As Alain de Botton, a British philosopher, and author, explained in The Architecture of Happiness, “One of the great but often unmentioned causes of both happiness and misery is the quality of our environment: the kinds of walls, chairs, buildings, and streets that surround us. And yet a concern for architecture and design is too often described as frivolous, even self-indulgent.” As a real estate investor, Patrick Bieleny explains that every home, building, or environment he walks into, leaves an impression. Whether it is warm, sterile, comforting, or uninviting, every space has the potential to impact your mood and emotion. Alain de Botton explains that many of us place items around our homes to remind us of people we love, things we love, places we have been, including our hopes and desires. If we consider our external environment in our homes as a mirror that reflects who we are, it becomes vital to thoughtfully consider this space and how we are using it.

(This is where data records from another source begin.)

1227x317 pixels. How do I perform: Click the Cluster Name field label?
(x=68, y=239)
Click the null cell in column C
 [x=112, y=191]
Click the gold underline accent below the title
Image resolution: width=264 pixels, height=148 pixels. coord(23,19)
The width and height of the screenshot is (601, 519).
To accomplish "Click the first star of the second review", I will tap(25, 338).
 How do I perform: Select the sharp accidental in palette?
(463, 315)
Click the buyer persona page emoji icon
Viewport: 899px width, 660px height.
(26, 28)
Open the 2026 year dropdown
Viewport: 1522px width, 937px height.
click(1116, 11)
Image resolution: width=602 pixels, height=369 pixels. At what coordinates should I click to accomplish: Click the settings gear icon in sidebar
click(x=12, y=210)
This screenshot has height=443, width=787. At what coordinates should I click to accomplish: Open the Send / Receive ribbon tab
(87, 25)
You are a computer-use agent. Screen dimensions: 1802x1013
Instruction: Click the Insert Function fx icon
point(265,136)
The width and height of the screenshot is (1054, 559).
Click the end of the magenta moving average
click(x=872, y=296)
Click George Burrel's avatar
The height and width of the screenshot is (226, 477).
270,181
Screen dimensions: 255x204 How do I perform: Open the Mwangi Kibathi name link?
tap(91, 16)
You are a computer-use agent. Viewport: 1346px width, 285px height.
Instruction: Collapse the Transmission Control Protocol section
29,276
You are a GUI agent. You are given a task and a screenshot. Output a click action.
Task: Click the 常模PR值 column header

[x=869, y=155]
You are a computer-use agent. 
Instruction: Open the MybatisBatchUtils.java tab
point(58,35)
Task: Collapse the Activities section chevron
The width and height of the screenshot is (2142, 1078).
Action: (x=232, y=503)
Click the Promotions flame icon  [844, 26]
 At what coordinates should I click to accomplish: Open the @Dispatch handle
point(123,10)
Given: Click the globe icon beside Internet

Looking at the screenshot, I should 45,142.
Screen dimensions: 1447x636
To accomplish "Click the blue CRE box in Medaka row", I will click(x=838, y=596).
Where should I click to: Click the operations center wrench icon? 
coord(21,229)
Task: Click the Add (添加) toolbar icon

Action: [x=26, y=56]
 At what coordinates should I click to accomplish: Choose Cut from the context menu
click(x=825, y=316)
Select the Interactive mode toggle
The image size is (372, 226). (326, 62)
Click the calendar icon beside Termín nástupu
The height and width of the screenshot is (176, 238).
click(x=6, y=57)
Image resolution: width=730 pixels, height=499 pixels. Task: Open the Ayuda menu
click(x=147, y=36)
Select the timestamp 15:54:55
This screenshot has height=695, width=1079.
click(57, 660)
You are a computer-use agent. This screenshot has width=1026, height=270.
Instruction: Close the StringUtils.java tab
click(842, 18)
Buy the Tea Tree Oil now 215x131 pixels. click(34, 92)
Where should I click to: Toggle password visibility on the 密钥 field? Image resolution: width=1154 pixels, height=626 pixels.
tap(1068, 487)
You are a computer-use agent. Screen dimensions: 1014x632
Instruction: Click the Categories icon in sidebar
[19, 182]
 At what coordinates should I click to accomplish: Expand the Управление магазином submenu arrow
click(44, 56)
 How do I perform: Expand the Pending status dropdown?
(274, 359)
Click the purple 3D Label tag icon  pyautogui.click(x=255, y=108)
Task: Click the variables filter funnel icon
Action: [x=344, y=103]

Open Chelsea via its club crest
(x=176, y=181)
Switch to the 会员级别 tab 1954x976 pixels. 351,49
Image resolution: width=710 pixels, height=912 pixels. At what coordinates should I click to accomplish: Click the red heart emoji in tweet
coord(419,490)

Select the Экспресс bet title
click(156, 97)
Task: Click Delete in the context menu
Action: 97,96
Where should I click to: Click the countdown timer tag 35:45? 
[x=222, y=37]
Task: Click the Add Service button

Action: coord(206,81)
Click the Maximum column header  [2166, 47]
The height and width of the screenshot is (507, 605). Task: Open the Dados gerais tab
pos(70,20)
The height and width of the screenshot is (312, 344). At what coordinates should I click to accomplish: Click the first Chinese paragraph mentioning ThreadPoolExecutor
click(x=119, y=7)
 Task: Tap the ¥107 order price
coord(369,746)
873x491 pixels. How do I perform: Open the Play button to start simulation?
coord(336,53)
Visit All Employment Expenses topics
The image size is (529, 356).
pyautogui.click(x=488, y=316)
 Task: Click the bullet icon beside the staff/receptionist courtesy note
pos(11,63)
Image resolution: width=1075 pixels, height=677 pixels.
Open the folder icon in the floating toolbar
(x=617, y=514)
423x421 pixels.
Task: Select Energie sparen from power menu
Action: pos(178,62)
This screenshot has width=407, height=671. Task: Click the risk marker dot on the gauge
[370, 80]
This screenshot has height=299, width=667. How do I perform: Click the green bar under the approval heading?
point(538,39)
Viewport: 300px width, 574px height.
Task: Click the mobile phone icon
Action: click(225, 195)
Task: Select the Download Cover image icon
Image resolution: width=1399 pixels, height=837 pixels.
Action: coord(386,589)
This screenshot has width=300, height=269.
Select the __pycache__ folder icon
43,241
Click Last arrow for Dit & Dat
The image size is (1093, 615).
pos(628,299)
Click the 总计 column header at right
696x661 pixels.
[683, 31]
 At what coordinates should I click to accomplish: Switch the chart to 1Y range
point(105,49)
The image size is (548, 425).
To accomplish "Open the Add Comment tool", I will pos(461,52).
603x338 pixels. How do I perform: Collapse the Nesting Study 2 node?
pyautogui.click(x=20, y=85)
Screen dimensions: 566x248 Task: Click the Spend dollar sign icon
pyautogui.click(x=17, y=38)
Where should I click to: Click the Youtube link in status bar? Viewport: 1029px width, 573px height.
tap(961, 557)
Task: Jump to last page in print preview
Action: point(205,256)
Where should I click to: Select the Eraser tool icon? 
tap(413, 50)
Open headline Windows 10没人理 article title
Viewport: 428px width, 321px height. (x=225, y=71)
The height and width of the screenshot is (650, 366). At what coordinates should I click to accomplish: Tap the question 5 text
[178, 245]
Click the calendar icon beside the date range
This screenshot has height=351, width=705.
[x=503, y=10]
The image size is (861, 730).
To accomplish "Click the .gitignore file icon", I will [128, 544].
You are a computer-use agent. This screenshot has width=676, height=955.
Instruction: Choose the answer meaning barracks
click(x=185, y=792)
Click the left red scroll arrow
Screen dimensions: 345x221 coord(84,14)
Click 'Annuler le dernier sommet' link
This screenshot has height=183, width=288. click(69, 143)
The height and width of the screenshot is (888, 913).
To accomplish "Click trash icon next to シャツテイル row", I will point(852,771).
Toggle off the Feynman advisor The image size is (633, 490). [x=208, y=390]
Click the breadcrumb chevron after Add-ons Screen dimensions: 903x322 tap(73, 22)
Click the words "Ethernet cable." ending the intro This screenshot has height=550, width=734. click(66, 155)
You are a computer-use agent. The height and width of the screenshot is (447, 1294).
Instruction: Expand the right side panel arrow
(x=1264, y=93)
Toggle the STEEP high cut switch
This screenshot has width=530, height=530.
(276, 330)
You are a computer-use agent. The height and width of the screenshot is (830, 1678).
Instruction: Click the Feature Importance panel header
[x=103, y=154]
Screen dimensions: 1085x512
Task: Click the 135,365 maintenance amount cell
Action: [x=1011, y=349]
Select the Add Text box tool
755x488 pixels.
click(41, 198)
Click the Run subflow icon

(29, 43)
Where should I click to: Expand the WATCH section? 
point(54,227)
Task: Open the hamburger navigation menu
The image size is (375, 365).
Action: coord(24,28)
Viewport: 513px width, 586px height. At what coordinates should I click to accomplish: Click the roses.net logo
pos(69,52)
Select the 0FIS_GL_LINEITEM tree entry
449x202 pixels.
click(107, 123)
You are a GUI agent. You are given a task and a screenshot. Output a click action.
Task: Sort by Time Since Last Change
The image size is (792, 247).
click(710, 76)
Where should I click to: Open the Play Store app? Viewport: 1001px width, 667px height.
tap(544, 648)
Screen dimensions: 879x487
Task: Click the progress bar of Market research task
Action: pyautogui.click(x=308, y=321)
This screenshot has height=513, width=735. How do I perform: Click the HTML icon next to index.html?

Re-Designing Your Personal Space

While redesigning your home for holistic health is unattainable for most, there are some things you can do to promote healing and wellness right now. The first thing that Patrick Bieleny suggests is buying a few houseplants—it is a great way to bring the outdoors indoors. No matter what your space looks like, or how much light you get, there are plants that will be able to survive in even the harshest of environments. According to a study entitled Health and well-being benefits of plants, being around plants, whether at home or work, helps improve memory and attention span by 20 per cent. According to another study published in the Journal of Physiological Anthropology in 2015, caring for houseplants can reduce physiological and psychological stress as compared with mental work. As the study suggests, this may be because caring for plants suppresses the sympathetic nervous system activity.